By Monday his fund-raising campaign to build his new state had brought in around £4,000 from non-Shetland residents who have bought honorary citizenships at a cost of around £60 each. But his crucial aim of winning local financial and moral backing has not yet got off the ground with no takers so far for his offer of full citizenship, a tiny plot of land and voting rights in return for about £120 (two Forvik gulde in Mr Hill’s world).
He believes events he has planned for the future will bring many in the Shetland community to join him in support and he points to around 1,000 people here and in Orkney who backed his previous campaign to restore udal law to the islands.
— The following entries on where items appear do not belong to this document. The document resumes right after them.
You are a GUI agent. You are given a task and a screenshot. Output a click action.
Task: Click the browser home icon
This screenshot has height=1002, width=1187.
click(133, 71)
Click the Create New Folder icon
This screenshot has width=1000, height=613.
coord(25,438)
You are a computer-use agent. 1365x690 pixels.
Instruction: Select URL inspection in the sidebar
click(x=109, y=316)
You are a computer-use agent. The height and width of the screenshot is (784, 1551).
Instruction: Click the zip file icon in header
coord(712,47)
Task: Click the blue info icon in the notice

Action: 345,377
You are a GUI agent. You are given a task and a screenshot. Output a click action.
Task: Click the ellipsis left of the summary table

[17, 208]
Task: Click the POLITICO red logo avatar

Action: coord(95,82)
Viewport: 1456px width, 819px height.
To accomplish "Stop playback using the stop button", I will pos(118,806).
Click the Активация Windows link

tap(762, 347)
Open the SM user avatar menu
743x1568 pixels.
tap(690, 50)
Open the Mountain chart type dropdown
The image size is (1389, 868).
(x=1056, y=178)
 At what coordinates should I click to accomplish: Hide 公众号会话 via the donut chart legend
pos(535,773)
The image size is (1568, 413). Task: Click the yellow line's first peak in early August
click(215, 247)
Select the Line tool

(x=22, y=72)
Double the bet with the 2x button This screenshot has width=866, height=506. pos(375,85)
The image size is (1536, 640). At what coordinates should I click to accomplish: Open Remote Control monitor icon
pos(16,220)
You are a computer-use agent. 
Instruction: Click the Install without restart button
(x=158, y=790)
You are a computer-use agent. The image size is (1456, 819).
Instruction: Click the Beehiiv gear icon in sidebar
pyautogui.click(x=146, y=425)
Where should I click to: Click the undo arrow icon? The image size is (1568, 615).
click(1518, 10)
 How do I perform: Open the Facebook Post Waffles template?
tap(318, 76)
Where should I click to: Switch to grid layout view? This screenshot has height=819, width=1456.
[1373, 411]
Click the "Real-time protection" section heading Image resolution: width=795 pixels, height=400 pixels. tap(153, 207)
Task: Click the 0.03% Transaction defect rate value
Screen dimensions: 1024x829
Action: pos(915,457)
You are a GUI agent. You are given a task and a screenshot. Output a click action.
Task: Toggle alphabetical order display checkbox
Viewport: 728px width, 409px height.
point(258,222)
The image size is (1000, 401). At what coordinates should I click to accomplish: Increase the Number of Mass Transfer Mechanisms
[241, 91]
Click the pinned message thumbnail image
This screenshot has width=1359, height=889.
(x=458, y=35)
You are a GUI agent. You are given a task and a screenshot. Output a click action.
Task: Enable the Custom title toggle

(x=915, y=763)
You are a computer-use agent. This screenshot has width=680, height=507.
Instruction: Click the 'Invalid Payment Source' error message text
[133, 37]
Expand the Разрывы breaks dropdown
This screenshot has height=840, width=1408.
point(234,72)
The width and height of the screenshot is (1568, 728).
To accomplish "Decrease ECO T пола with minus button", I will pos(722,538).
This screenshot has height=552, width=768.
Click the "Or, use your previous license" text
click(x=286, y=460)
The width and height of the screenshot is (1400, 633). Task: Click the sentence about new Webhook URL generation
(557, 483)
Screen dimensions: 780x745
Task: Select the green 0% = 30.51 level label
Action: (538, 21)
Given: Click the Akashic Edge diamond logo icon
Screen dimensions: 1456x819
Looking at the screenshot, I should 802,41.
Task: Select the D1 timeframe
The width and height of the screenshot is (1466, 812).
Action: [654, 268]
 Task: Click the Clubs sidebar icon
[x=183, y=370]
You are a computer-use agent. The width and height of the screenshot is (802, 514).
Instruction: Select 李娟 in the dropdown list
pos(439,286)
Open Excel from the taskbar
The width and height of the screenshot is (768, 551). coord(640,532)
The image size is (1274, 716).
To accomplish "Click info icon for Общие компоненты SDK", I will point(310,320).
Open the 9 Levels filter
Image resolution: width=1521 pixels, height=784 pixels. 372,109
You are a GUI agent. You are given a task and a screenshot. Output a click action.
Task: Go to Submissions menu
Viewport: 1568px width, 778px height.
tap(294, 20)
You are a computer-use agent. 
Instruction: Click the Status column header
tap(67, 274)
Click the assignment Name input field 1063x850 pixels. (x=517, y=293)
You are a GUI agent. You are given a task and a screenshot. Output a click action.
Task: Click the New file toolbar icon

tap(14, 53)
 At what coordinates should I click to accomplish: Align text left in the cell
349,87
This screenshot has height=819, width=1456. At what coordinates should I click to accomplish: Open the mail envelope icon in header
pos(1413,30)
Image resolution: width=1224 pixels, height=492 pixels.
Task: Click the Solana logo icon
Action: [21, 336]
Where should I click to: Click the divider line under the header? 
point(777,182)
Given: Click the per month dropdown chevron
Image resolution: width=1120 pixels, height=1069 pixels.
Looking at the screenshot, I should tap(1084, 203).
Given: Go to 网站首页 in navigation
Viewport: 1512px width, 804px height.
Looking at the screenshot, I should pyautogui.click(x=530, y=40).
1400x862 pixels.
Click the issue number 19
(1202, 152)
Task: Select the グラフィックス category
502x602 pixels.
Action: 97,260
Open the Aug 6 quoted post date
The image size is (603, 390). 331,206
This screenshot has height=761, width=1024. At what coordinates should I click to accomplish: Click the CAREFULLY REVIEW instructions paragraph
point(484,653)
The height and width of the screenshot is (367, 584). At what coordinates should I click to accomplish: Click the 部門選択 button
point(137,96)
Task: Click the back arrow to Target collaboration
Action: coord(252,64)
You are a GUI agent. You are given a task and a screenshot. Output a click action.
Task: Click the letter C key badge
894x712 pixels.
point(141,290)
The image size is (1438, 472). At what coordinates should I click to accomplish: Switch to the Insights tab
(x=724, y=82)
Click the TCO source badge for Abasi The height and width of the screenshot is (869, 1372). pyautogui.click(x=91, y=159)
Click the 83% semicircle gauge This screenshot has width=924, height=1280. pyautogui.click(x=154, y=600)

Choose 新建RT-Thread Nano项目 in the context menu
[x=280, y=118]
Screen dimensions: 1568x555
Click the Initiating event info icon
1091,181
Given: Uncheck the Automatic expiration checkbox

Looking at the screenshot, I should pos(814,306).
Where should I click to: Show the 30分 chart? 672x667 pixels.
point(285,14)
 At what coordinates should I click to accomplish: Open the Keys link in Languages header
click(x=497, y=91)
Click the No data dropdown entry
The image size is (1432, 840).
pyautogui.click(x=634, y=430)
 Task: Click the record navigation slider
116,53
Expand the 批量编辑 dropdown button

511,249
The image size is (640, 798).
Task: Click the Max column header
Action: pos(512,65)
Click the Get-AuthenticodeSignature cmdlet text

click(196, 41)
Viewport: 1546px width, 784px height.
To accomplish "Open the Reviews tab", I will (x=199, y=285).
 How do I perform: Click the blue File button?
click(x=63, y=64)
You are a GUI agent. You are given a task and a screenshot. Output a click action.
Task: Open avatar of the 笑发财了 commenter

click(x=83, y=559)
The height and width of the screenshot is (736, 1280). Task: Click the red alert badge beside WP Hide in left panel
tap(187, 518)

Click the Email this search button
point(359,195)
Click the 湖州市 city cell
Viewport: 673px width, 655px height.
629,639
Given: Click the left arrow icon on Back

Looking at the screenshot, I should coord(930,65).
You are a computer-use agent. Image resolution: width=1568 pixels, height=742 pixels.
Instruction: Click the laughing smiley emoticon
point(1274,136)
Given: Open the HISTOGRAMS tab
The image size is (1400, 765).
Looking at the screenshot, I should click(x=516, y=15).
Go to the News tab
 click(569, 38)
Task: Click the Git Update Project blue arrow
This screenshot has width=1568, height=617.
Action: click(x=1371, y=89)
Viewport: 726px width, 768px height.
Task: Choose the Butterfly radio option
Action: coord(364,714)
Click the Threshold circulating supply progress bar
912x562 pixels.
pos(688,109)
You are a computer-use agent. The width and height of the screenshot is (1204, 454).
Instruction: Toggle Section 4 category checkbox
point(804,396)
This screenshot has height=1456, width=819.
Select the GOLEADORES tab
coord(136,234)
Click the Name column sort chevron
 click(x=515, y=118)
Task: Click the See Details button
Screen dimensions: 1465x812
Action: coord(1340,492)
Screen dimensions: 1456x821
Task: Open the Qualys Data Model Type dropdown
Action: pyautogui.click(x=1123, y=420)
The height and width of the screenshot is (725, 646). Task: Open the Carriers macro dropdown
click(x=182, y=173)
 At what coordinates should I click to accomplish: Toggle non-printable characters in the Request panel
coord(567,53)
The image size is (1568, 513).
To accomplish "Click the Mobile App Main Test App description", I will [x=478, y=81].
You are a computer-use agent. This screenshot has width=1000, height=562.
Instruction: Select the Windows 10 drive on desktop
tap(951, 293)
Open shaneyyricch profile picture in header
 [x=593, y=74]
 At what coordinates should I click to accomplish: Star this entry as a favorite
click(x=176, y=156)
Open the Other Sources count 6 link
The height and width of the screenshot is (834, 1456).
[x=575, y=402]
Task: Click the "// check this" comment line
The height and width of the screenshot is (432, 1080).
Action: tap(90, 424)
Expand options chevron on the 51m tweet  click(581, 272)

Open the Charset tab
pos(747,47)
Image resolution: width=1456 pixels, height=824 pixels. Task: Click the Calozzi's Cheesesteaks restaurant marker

With a stiff breeze keeping him on the Mainland on Tuesday, Mr Hill said he was anxious to get back in to Forvik to continue building his small arch-shaped official residence. All the materials he needs have been shipped in from the pier at Sandness on his purpose-built 20-foot boat.
A metal Forvik flag is flying from the tiny holm. When in residence in one of this two tents he currently has no source of heating or power, although a weak mobile phone signal makes calls possible in a small part of his territory.
The fledgling principality is already starting to rub neighbours and authorities up the wrong way. At the weekend while he was doing a live radio interview the police arrived at his Shetland partner’s home in Ocraquoy, near Cunningsburgh. He said the station later got calls from listeners worried that the forces of the state had come to get him.
The officers were actually following up a complaint of loud bangs being heard, seemingly from Forvik, which, it had been suggested to them, might be Mr Hill detonating explosives, perhaps to blast away rock for his official residence or to clear his makeshift harbour.
He said he had been doing no such thing and he told The Shetland Times the reports had been sufficiently alarming to him that he went to his island to check all was well.
Meanwhile Mr Hill distanced himself from various racist groups whose members The Shetland Times revealed last week were showing an interest in his bid to resist authority and form a new nation.
While he eventually accepted that people with extreme views might be attaching themselves to his cause he said he could not be held responsible for them and realistically there was nothing he could do about their interest.